╭─ DATA RECORDS

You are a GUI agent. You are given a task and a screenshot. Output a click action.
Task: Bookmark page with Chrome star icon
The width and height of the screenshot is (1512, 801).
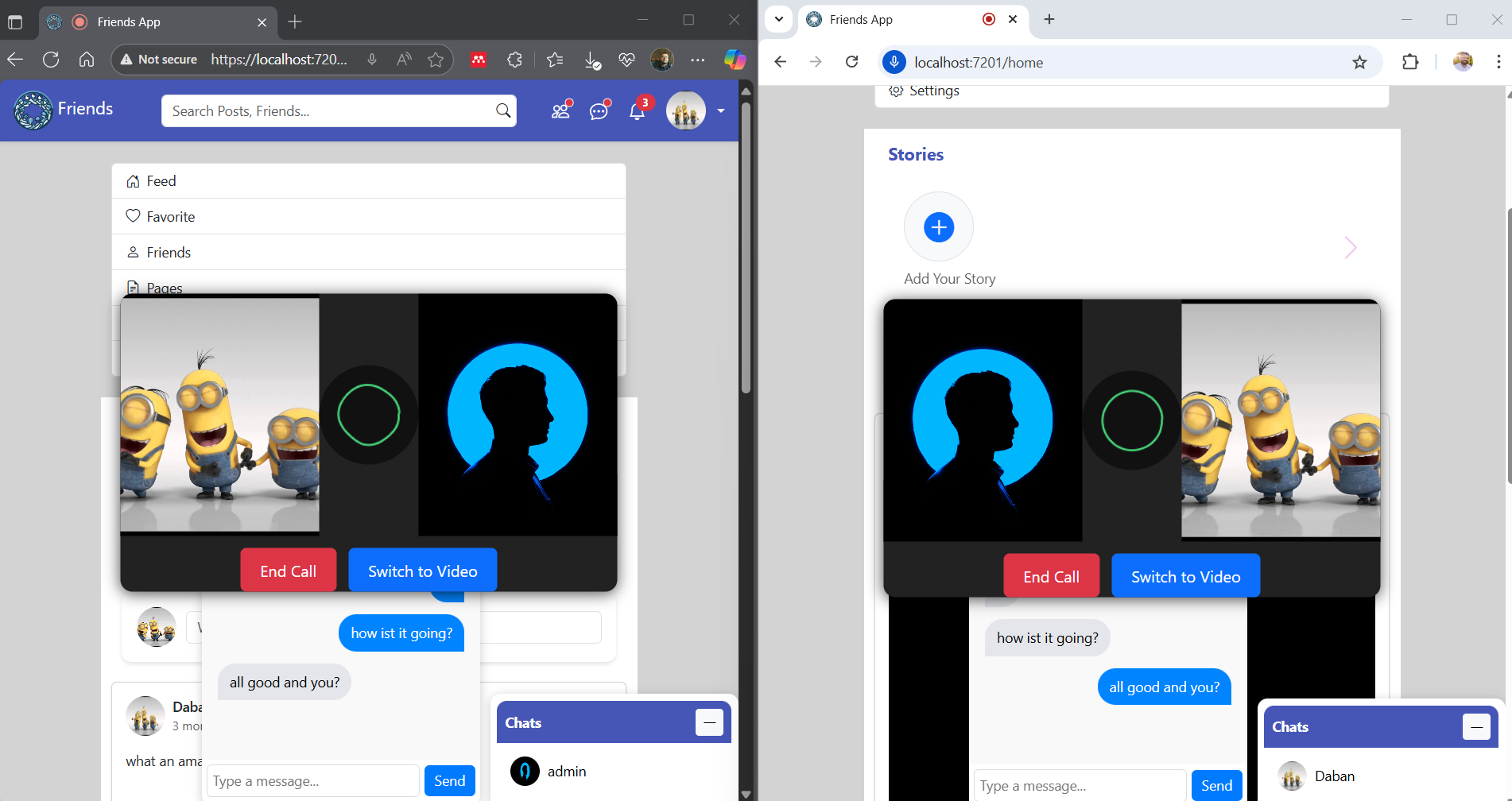(x=1359, y=62)
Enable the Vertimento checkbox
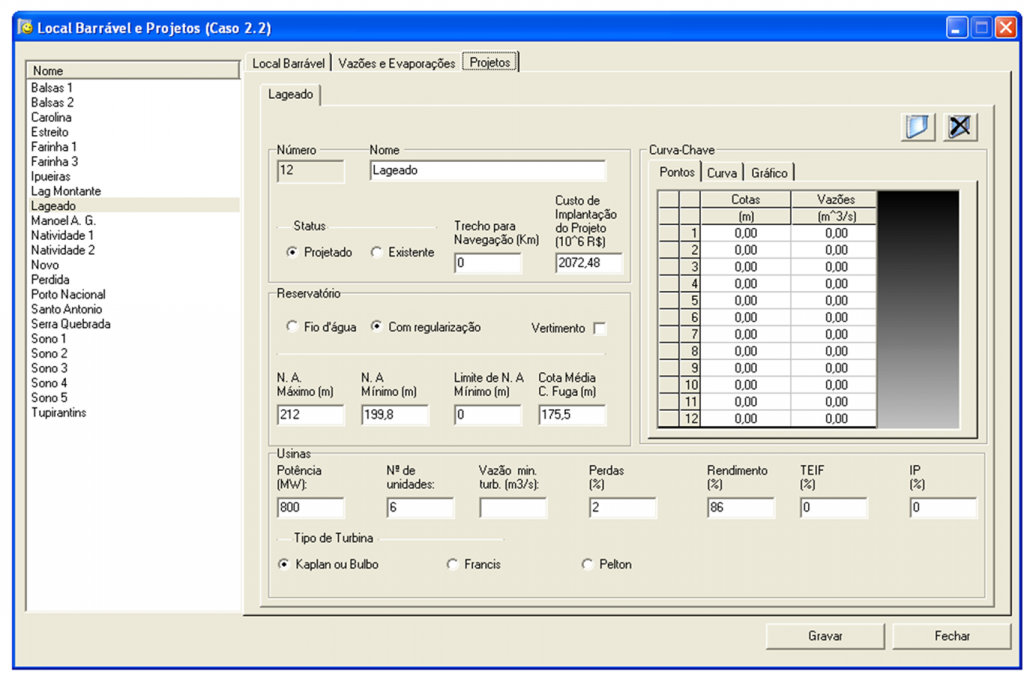The image size is (1024, 675). 599,328
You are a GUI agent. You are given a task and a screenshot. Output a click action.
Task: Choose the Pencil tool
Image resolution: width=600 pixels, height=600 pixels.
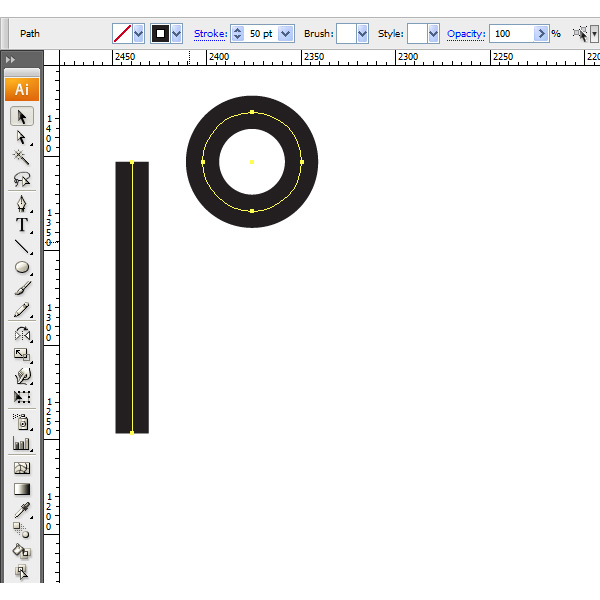tap(22, 311)
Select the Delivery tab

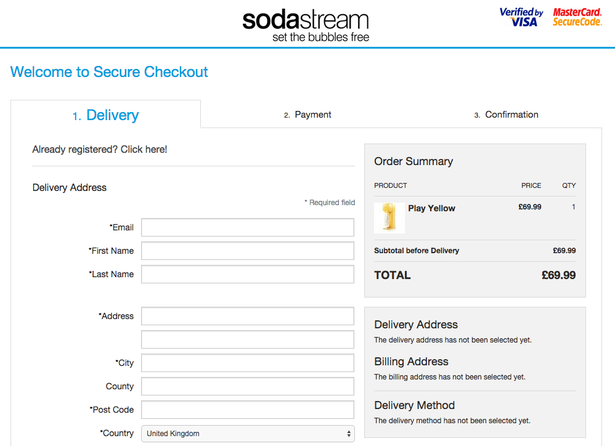click(106, 115)
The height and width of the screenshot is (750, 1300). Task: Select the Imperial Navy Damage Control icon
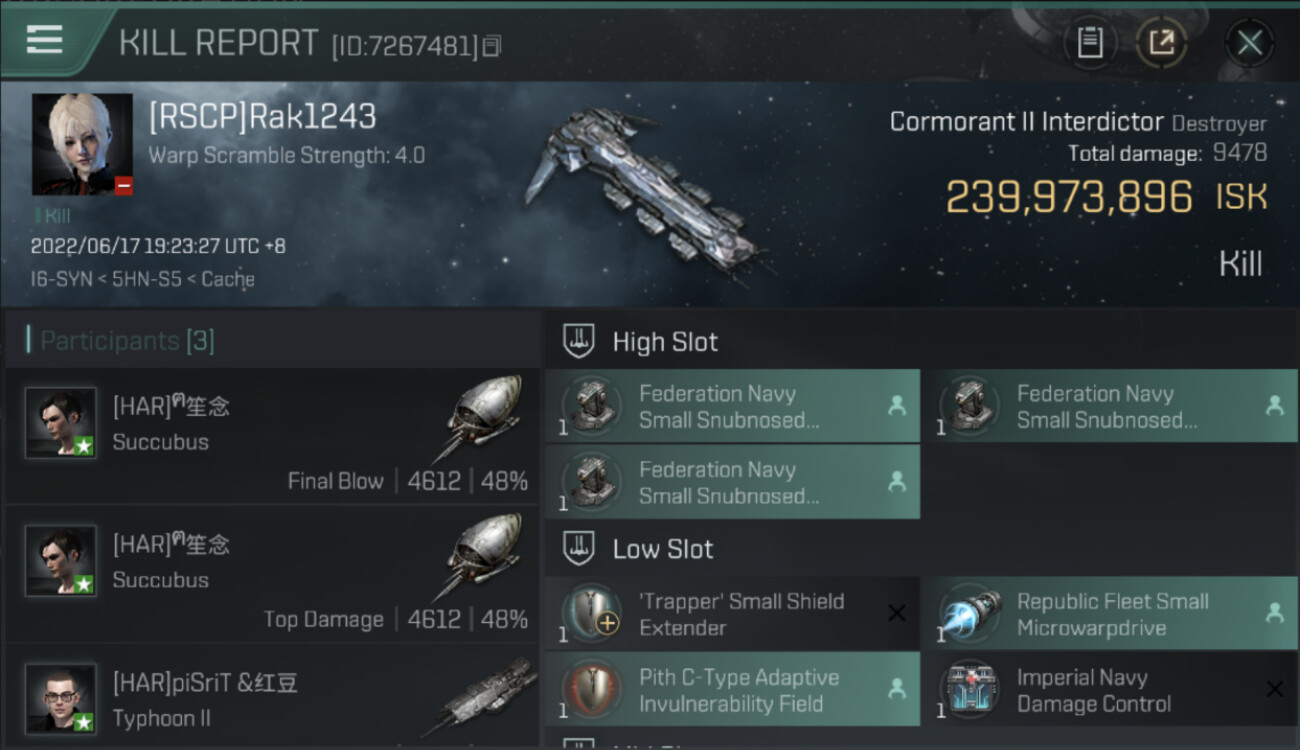[x=970, y=690]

╰─

* [ACTIVITY]: Transcribe the data word for word, with no images.

* [RESPONSE TO THE TASK]:
You are a GUI agent. You are given a task and a screenshot. Output a click action.
Task: Bookmark page with Chrome star icon
The width and height of the screenshot is (1512, 801).
(x=1359, y=62)
Enable the Vertimento checkbox
The image size is (1024, 675). 599,328
You are a GUI agent. You are given a task and a screenshot. Output a click action.
Task: Choose the Pencil tool
Image resolution: width=600 pixels, height=600 pixels.
tap(22, 311)
Select the Delivery tab

click(106, 115)
The height and width of the screenshot is (750, 1300). Task: Select the Imperial Navy Damage Control icon
[x=970, y=690]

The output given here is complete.